Required action: Only the lines from the one with "Instruction: Toggle fullscreen" through the last line of the records below belong in your answer, reproduced exactly and with the pictures left out.

Data section:

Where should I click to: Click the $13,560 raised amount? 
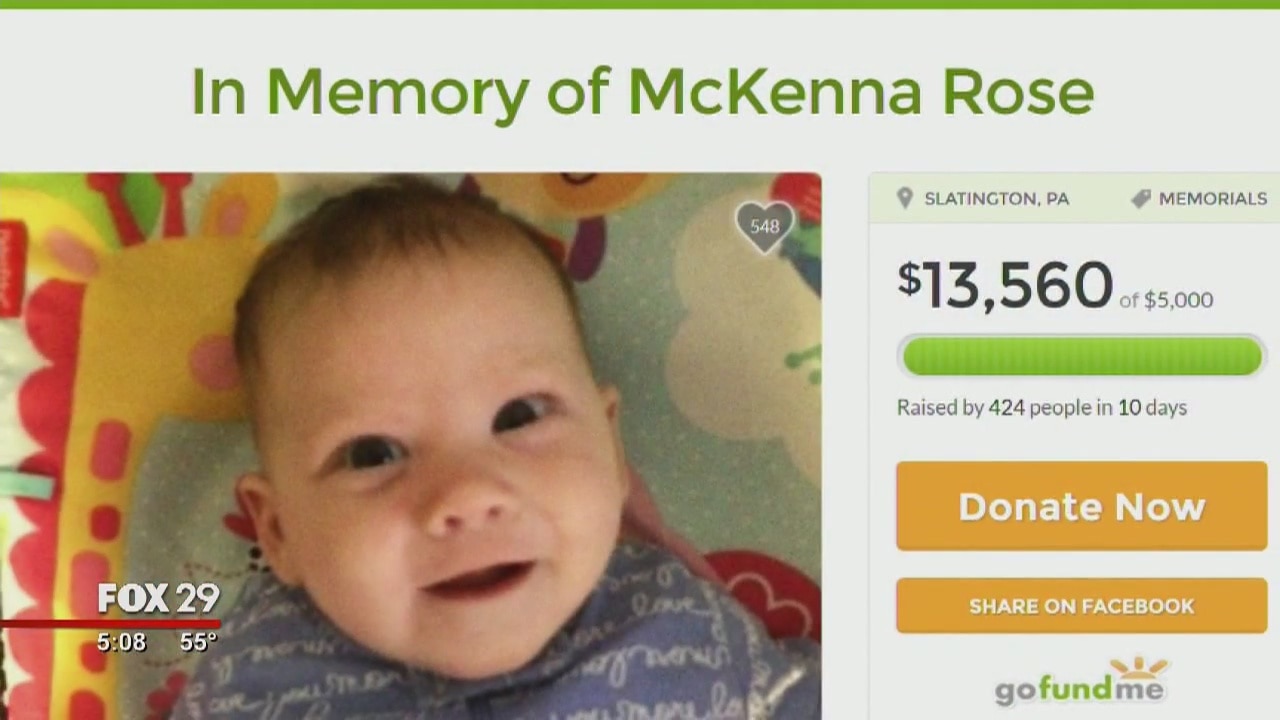[x=1005, y=284]
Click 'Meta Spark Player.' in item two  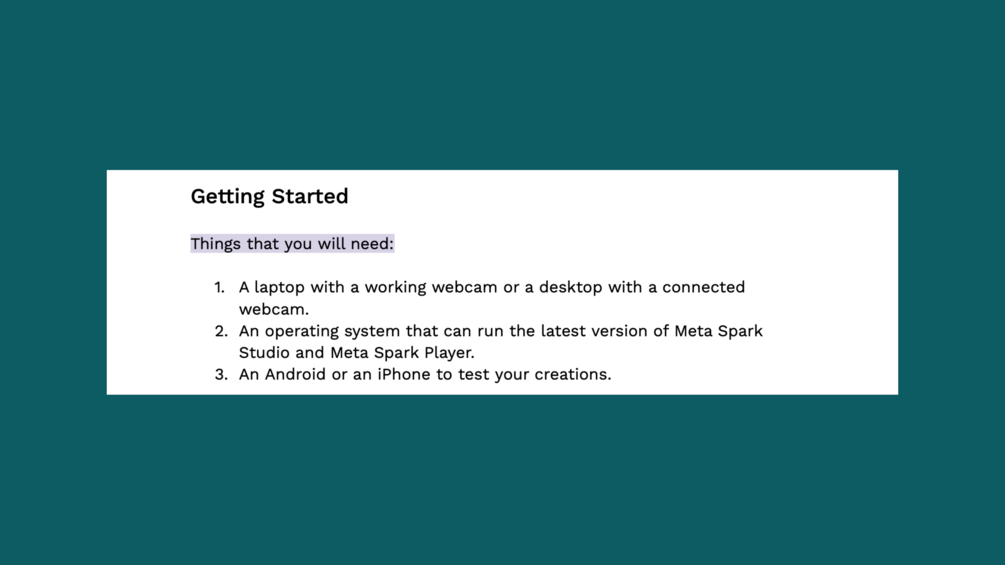click(x=402, y=352)
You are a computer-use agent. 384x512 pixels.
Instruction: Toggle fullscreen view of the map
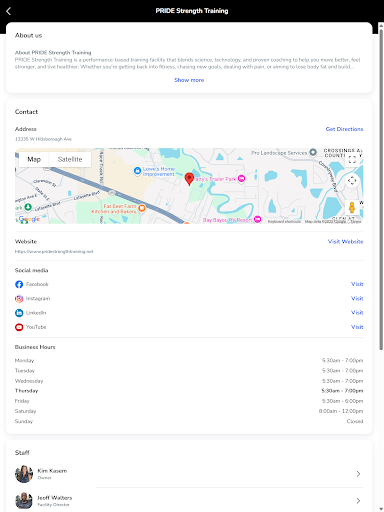point(352,160)
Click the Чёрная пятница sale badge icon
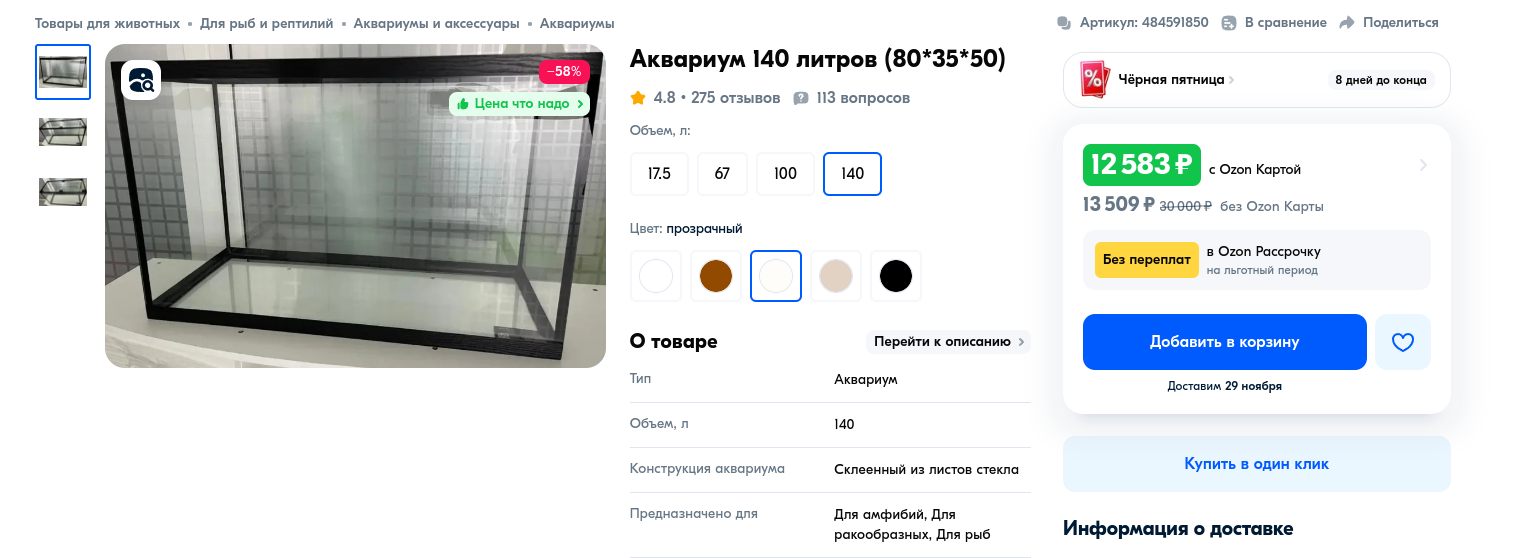This screenshot has width=1521, height=558. [1095, 80]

Exercise output:
Instruction: Toggle fullscreen view of the map
point(352,160)
Click the Чёрная пятница sale badge icon
This screenshot has width=1521, height=558. [1095, 80]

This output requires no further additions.